Required work –
The output should be every line below that includes the word "agent".

** Data follows **

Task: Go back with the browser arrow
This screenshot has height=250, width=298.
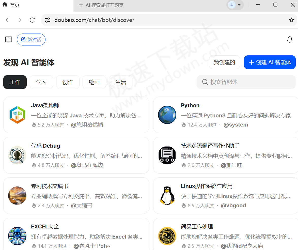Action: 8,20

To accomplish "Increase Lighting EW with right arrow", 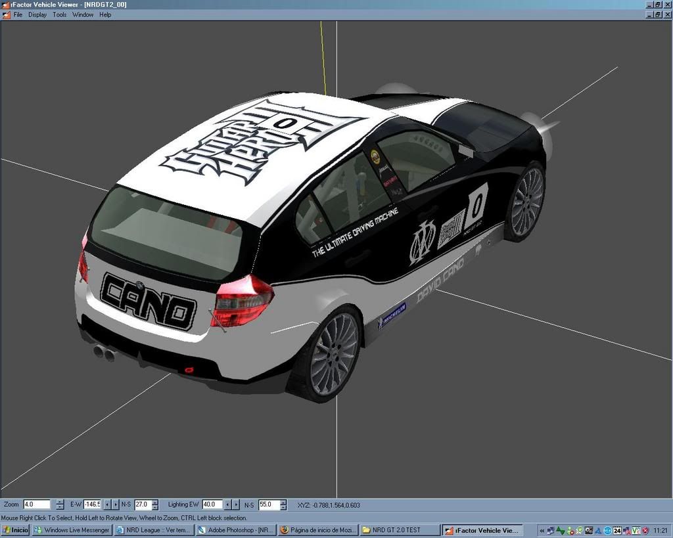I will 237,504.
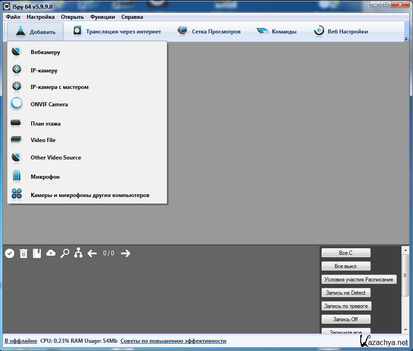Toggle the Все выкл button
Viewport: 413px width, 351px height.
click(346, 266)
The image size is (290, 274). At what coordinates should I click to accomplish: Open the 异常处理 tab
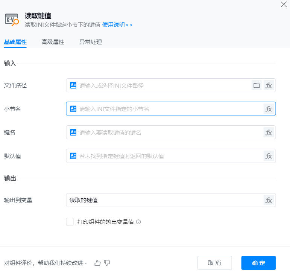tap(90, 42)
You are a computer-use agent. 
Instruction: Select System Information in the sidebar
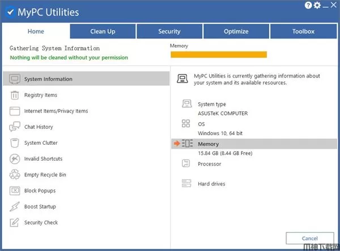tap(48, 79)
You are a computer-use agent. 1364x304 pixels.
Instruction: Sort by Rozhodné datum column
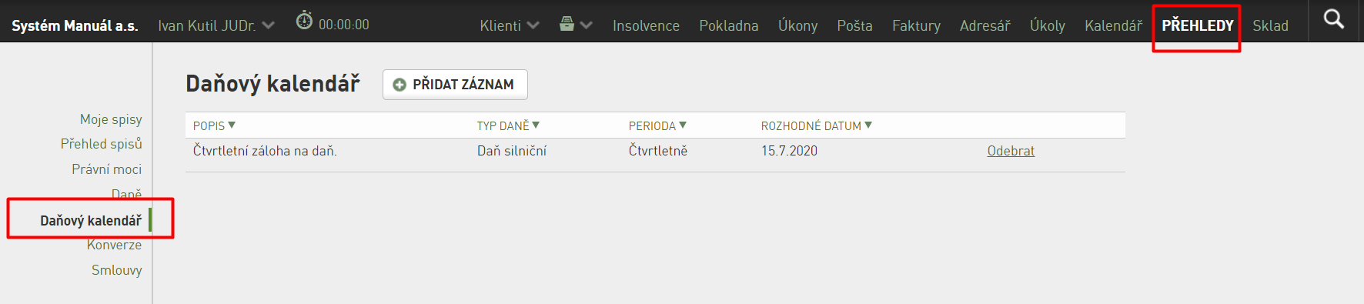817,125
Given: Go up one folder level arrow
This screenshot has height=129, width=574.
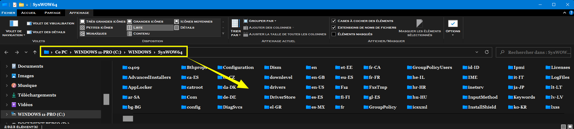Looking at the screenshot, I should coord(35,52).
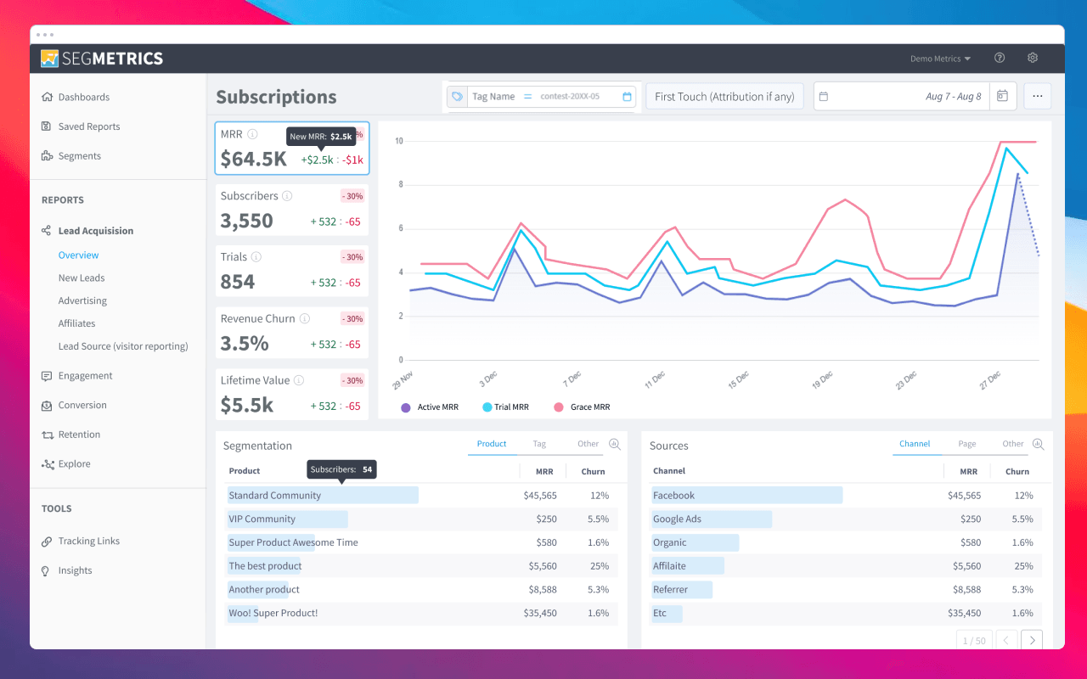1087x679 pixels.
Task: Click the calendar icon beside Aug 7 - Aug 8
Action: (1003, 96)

** End of Data **
** Data follows **

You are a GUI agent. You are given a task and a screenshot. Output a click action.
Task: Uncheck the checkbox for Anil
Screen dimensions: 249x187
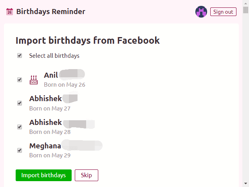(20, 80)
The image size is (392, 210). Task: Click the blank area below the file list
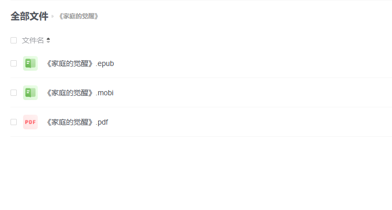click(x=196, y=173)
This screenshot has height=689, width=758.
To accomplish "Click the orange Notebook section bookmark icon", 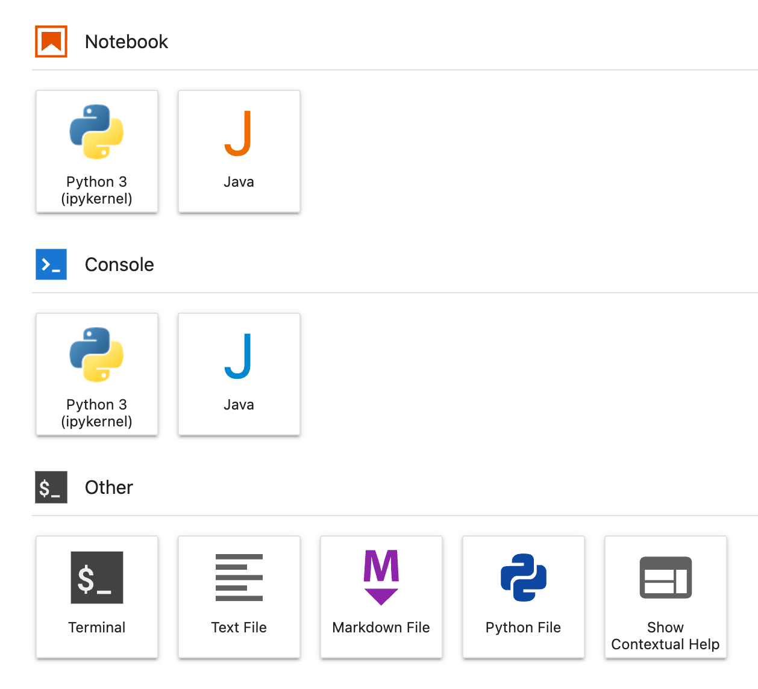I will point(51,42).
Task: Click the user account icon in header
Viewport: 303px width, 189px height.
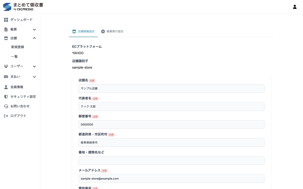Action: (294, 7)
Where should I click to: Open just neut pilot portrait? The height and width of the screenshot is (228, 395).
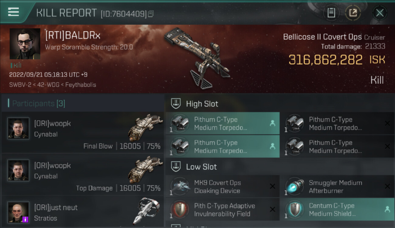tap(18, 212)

** End of Data **

Expected answer –
You are a computer-use agent. 
You are a computer-use agent. 1364x304 pixels.
You are a GUI agent. You are given a task and a screenshot. Output a click action.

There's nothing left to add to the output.